A School Garden Begins to Bloom Along D.C. Rail-Trail

As part of the Meet the Met grand-opening celebration on Saturday, June 5, DC Prep Academy Charter School and Rails-to-Trails Conservancy teamed up to add another school garden into the growing rolls of urban agriculture taking place around the country. The 1,000-square-foot garden, set in Northeast D.C.’s Edgewood community, will combine an edible forest of fruit trees, perennial vegetables, herbs, insectary plants and dynamic accumulators with a large space for growing annual crops like collards, corn, squash, tomatoes and more.

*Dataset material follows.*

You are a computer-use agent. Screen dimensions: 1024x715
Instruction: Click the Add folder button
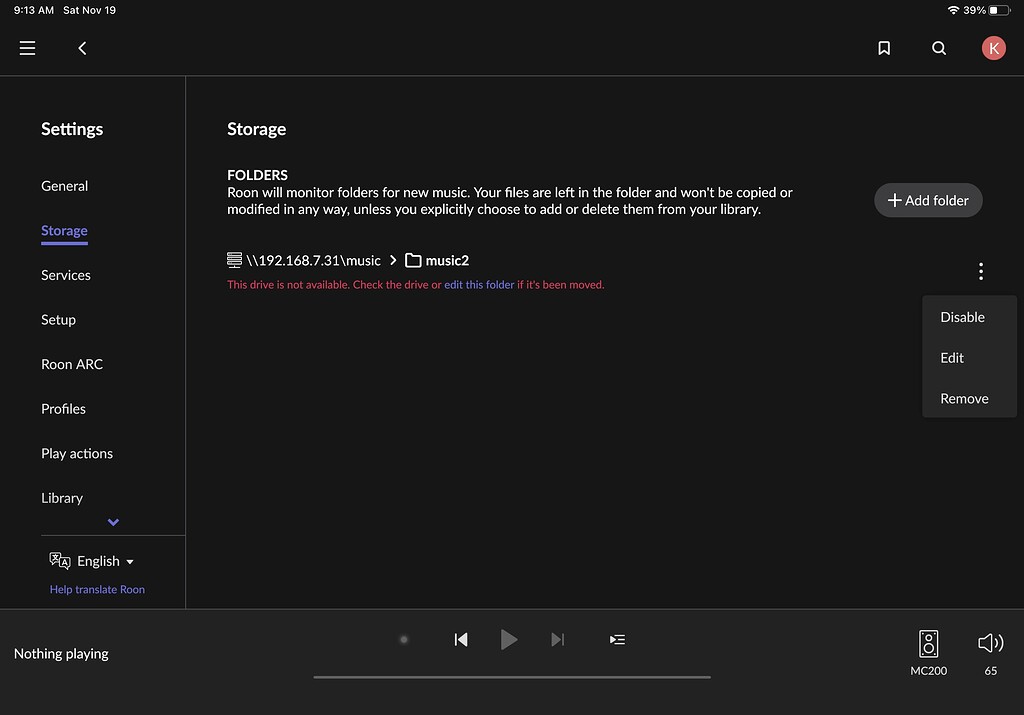928,200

The advantage of this garden site is that it is located along the brand-new Metropolitan Branch Trail coming out of Union Station, which provides previously cut-off communities accessibility to the metro and to Union Station and the Capitol. The garden will not only beautify the new trail, it will hopefully connect the charter school to the community in a new way. DC Prep is housed in old industrial buildings that had used the nearby railroad, and even now their middle school campus has no playground to speak of. A true “urban” campus, DC Prep students are absolutely the students that most need to be reconnected to the growing of food and how it affects our lives
Plans are being made for how the garden will be used, but classes and teachers are already lining up to use the garden in their curriculum. Hopefully, the site will be used not only to educate students in genuine food production, but bring a small and steady stream of locally grown produce into the homes of the students and teachers at the school. DC Prep already is at the forefront of school food, using Revolution Foods as their sourcing agent, and we hope next year to collaborate with Revolution Foods in cooking demonstrations using food from the garden.